WHAT YOU WILL DO → All lines from the one holding "Task: Focus the message input field at bottom" down to the last line of the entries are to be reproduced exactly, with no other lines.

-- THE RECORDS follows --

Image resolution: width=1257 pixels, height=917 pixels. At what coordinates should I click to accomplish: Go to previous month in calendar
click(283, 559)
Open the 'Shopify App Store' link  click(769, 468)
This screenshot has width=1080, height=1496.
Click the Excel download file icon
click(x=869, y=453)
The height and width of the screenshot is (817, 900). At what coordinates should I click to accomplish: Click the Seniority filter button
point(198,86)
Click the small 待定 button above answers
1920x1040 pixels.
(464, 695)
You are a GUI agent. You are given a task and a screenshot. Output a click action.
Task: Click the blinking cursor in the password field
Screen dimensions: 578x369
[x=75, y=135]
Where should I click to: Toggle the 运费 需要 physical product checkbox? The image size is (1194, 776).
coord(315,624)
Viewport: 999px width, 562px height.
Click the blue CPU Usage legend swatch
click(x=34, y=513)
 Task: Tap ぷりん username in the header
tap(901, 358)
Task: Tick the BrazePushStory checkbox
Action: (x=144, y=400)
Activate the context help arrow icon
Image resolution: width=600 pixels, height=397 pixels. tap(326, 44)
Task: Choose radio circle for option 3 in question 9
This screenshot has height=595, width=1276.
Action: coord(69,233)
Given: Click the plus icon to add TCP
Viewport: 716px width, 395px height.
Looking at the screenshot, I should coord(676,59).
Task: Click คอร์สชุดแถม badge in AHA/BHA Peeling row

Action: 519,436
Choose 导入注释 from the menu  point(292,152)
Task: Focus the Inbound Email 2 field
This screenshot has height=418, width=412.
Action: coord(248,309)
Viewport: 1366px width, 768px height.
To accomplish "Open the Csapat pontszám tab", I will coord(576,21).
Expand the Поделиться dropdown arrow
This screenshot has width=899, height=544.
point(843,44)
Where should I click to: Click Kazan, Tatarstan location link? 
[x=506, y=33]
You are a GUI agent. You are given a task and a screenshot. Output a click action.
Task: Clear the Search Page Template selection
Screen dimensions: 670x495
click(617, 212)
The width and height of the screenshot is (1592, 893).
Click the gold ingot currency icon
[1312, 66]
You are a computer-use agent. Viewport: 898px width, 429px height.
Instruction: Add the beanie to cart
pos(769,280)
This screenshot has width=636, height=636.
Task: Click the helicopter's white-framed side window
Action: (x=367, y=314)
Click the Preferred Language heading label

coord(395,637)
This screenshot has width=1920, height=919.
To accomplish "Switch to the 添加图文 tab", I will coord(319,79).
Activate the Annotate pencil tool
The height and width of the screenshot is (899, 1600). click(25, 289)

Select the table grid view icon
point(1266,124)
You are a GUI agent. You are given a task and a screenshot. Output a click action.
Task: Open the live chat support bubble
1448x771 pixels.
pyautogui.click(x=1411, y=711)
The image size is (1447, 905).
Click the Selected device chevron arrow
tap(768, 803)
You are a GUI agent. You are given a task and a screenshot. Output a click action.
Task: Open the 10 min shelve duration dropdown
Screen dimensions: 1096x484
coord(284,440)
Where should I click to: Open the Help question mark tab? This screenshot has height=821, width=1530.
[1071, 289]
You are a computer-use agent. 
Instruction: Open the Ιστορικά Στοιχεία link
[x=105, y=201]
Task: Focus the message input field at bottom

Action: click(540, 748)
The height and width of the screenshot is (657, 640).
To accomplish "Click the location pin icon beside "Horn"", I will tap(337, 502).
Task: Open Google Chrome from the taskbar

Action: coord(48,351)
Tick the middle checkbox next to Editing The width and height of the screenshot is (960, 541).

-- THE RECORDS concluded --

ANSWER FOR THIS EXERCISE →
Task: Focus the message input field at bottom

Action: click(540, 748)
The height and width of the screenshot is (657, 640).
To accomplish "Click the location pin icon beside "Horn"", I will tap(337, 502).
Task: Open Google Chrome from the taskbar

Action: coord(48,351)
Tick the middle checkbox next to Editing The width and height of the screenshot is (960, 541).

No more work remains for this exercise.